## Exercise
Every line of the data should be output word for word.

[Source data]
--------------------
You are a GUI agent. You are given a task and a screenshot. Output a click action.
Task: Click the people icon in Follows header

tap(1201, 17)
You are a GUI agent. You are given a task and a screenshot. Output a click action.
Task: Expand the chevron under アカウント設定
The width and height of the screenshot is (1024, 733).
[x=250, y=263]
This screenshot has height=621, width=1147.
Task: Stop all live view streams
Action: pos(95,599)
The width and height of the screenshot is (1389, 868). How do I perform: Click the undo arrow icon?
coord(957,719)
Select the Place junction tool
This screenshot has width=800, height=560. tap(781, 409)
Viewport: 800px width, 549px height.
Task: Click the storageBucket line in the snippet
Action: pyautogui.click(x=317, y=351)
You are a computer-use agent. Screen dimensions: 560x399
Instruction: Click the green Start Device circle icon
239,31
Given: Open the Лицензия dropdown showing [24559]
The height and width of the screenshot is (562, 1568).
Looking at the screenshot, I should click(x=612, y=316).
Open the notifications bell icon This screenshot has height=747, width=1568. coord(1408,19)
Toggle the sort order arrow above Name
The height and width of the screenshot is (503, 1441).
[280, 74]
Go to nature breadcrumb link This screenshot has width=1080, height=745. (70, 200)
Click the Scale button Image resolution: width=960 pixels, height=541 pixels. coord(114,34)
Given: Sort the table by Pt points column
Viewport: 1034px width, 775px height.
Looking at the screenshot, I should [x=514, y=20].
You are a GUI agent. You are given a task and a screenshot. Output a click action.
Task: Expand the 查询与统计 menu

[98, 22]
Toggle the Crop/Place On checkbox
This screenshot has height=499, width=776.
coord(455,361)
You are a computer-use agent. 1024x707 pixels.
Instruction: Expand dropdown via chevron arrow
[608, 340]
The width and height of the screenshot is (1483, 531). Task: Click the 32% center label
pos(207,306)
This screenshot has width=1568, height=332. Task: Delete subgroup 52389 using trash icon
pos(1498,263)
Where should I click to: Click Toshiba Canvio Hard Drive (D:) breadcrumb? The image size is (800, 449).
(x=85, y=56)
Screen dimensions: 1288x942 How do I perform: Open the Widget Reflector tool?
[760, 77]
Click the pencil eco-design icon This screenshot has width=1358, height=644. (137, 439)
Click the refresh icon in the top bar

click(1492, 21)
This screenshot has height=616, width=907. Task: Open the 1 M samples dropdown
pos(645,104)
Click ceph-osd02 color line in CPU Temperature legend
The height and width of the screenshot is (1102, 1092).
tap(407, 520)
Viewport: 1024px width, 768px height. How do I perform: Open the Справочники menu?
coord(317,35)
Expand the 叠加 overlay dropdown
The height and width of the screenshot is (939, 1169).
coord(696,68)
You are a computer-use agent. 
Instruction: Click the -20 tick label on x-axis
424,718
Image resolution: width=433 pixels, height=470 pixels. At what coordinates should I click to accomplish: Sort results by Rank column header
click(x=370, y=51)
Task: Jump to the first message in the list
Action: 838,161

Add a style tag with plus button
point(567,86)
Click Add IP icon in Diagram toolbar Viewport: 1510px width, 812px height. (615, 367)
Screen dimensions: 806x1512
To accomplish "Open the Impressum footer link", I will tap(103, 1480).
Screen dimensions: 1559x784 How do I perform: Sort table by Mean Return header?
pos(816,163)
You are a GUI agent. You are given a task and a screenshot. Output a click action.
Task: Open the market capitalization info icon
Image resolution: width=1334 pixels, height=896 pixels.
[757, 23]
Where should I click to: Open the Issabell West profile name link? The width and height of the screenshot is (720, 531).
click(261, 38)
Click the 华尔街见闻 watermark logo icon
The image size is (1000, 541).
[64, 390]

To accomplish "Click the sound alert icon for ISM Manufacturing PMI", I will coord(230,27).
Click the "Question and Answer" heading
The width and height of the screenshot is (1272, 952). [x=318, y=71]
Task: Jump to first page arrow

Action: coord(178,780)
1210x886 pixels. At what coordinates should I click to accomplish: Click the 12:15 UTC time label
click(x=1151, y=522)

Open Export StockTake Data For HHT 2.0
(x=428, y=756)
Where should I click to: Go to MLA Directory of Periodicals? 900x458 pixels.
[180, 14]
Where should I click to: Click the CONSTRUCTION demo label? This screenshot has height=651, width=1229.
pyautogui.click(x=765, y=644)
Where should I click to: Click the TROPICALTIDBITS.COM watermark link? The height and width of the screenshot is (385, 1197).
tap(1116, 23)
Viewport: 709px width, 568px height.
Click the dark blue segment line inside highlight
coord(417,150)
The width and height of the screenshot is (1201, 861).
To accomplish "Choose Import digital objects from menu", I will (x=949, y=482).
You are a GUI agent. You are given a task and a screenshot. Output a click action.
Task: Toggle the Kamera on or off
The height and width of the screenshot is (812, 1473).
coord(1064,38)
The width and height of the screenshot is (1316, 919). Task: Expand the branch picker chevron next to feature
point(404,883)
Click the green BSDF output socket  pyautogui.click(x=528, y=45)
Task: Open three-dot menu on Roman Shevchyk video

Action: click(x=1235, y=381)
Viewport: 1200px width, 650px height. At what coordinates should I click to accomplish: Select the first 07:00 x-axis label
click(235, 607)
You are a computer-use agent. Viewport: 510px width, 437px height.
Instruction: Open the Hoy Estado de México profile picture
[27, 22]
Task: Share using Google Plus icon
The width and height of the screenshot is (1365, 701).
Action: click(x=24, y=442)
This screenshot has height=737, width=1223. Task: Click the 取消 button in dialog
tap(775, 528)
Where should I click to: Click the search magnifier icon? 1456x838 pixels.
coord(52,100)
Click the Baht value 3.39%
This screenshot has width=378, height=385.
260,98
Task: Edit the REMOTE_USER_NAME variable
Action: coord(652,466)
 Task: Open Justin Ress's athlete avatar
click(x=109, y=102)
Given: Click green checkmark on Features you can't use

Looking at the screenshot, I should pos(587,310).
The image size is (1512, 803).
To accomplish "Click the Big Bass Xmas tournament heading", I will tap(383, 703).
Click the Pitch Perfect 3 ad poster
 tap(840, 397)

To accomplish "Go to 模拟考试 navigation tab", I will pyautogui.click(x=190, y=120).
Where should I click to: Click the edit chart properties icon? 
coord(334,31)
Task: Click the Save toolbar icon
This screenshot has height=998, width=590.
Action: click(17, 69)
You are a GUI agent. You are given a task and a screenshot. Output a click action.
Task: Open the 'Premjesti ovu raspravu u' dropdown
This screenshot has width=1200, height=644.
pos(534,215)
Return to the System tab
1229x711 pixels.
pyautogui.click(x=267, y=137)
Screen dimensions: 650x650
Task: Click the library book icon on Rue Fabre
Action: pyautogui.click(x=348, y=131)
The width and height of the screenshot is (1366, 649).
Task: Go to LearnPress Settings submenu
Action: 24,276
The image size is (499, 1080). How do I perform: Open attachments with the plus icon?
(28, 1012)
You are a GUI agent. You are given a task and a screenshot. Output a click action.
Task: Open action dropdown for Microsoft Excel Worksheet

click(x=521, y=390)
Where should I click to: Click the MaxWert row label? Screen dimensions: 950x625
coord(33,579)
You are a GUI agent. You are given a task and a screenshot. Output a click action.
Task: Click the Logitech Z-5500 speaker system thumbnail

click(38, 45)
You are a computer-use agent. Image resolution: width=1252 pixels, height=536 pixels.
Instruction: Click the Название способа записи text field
--------------------
## Solution to the exercise
You are a GUI agent. You are given a task and a screenshot. Output a click action.
Task: Click the people icon in Follows header

tap(1201, 17)
You are a GUI agent. You are given a task and a screenshot. Output a click action.
Task: Expand the chevron under アカウント設定
The width and height of the screenshot is (1024, 733).
[x=250, y=263]
This screenshot has height=621, width=1147.
Task: Stop all live view streams
Action: pos(95,599)
The width and height of the screenshot is (1389, 868). How do I perform: Click the undo arrow icon?
coord(957,719)
Select the Place junction tool
This screenshot has width=800, height=560. tap(781, 409)
Viewport: 800px width, 549px height.
Task: Click the storageBucket line in the snippet
Action: pyautogui.click(x=317, y=351)
You are a computer-use agent. Screen dimensions: 560x399
Instruction: Click the green Start Device circle icon
239,31
Given: Open the Лицензия dropdown showing [24559]
The height and width of the screenshot is (562, 1568).
Looking at the screenshot, I should click(x=612, y=316).
Open the notifications bell icon This screenshot has height=747, width=1568. coord(1408,19)
Toggle the sort order arrow above Name
The height and width of the screenshot is (503, 1441).
[280, 74]
Go to nature breadcrumb link This screenshot has width=1080, height=745. (70, 200)
Click the Scale button Image resolution: width=960 pixels, height=541 pixels. coord(114,34)
Given: Sort the table by Pt points column
Viewport: 1034px width, 775px height.
Looking at the screenshot, I should [x=514, y=20].
You are a GUI agent. You are given a task and a screenshot. Output a click action.
Task: Expand the 查询与统计 menu

[98, 22]
Toggle the Crop/Place On checkbox
This screenshot has height=499, width=776.
coord(455,361)
You are a computer-use agent. 1024x707 pixels.
Instruction: Expand dropdown via chevron arrow
[608, 340]
The width and height of the screenshot is (1483, 531). Task: Click the 32% center label
pos(207,306)
This screenshot has width=1568, height=332. Task: Delete subgroup 52389 using trash icon
pos(1498,263)
Where should I click to: Click Toshiba Canvio Hard Drive (D:) breadcrumb? The image size is (800, 449).
(x=85, y=56)
Screen dimensions: 1288x942 How do I perform: Open the Widget Reflector tool?
[760, 77]
Click the pencil eco-design icon This screenshot has width=1358, height=644. (137, 439)
Click the refresh icon in the top bar

click(1492, 21)
This screenshot has height=616, width=907. Task: Open the 1 M samples dropdown
pos(645,104)
Click ceph-osd02 color line in CPU Temperature legend
The height and width of the screenshot is (1102, 1092).
tap(407, 520)
Viewport: 1024px width, 768px height. How do I perform: Open the Справочники menu?
coord(317,35)
Expand the 叠加 overlay dropdown
The height and width of the screenshot is (939, 1169).
coord(696,68)
You are a computer-use agent. 
Instruction: Click the -20 tick label on x-axis
424,718
Image resolution: width=433 pixels, height=470 pixels. At what coordinates should I click to accomplish: Sort results by Rank column header
click(x=370, y=51)
Task: Jump to the first message in the list
Action: 838,161

Add a style tag with plus button
point(567,86)
Click Add IP icon in Diagram toolbar Viewport: 1510px width, 812px height. (615, 367)
Screen dimensions: 806x1512
To accomplish "Open the Impressum footer link", I will tap(103, 1480).
Screen dimensions: 1559x784 How do I perform: Sort table by Mean Return header?
pos(816,163)
You are a GUI agent. You are given a task and a screenshot. Output a click action.
Task: Open the market capitalization info icon
Image resolution: width=1334 pixels, height=896 pixels.
[757, 23]
Where should I click to: Open the Issabell West profile name link? The width and height of the screenshot is (720, 531).
click(261, 38)
Click the 华尔街见闻 watermark logo icon
The image size is (1000, 541).
[64, 390]

To accomplish "Click the sound alert icon for ISM Manufacturing PMI", I will coord(230,27).
Click the "Question and Answer" heading
The width and height of the screenshot is (1272, 952). [x=318, y=71]
Task: Jump to first page arrow

Action: coord(178,780)
1210x886 pixels. At what coordinates should I click to accomplish: Click the 12:15 UTC time label
click(x=1151, y=522)

Open Export StockTake Data For HHT 2.0
(x=428, y=756)
Where should I click to: Go to MLA Directory of Periodicals? 900x458 pixels.
[180, 14]
Where should I click to: Click the CONSTRUCTION demo label? This screenshot has height=651, width=1229.
pyautogui.click(x=765, y=644)
Where should I click to: Click the TROPICALTIDBITS.COM watermark link? The height and width of the screenshot is (385, 1197).
tap(1116, 23)
Viewport: 709px width, 568px height.
Click the dark blue segment line inside highlight
coord(417,150)
The width and height of the screenshot is (1201, 861).
To accomplish "Choose Import digital objects from menu", I will (x=949, y=482).
You are a GUI agent. You are given a task and a screenshot. Output a click action.
Task: Toggle the Kamera on or off
The height and width of the screenshot is (812, 1473).
coord(1064,38)
The width and height of the screenshot is (1316, 919). Task: Expand the branch picker chevron next to feature
point(404,883)
Click the green BSDF output socket  pyautogui.click(x=528, y=45)
Task: Open three-dot menu on Roman Shevchyk video

Action: click(x=1235, y=381)
Viewport: 1200px width, 650px height. At what coordinates should I click to accomplish: Select the first 07:00 x-axis label
click(235, 607)
You are a computer-use agent. Viewport: 510px width, 437px height.
Instruction: Open the Hoy Estado de México profile picture
[27, 22]
Task: Share using Google Plus icon
The width and height of the screenshot is (1365, 701).
Action: click(x=24, y=442)
This screenshot has height=737, width=1223. Task: Click the 取消 button in dialog
tap(775, 528)
Where should I click to: Click the search magnifier icon? 1456x838 pixels.
coord(52,100)
Click the Baht value 3.39%
This screenshot has width=378, height=385.
260,98
Task: Edit the REMOTE_USER_NAME variable
Action: coord(652,466)
 Task: Open Justin Ress's athlete avatar
click(x=109, y=102)
Given: Click green checkmark on Features you can't use

Looking at the screenshot, I should pos(587,310).
The image size is (1512, 803).
To accomplish "Click the Big Bass Xmas tournament heading", I will tap(383, 703).
Click the Pitch Perfect 3 ad poster
 tap(840, 397)

To accomplish "Go to 模拟考试 navigation tab", I will pyautogui.click(x=190, y=120).
Where should I click to: Click the edit chart properties icon? 
coord(334,31)
Task: Click the Save toolbar icon
This screenshot has height=998, width=590.
Action: click(17, 69)
You are a GUI agent. You are given a task and a screenshot. Output a click action.
Task: Open the 'Premjesti ovu raspravu u' dropdown
This screenshot has width=1200, height=644.
pos(534,215)
Return to the System tab
1229x711 pixels.
pyautogui.click(x=267, y=137)
Screen dimensions: 650x650
Task: Click the library book icon on Rue Fabre
Action: pyautogui.click(x=348, y=131)
The width and height of the screenshot is (1366, 649).
Task: Go to LearnPress Settings submenu
Action: 24,276
The image size is (499, 1080). How do I perform: Open attachments with the plus icon?
(28, 1012)
You are a GUI agent. You are given a task and a screenshot. Output a click action.
Task: Open action dropdown for Microsoft Excel Worksheet

click(x=521, y=390)
Where should I click to: Click the MaxWert row label? Screen dimensions: 950x625
coord(33,579)
You are a GUI agent. You are given a task and a screenshot. Output a click action.
Task: Click the Logitech Z-5500 speaker system thumbnail

click(38, 45)
You are a computer-use agent. Image resolution: width=1252 pixels, height=536 pixels.
Instruction: Click the Название способа записи text field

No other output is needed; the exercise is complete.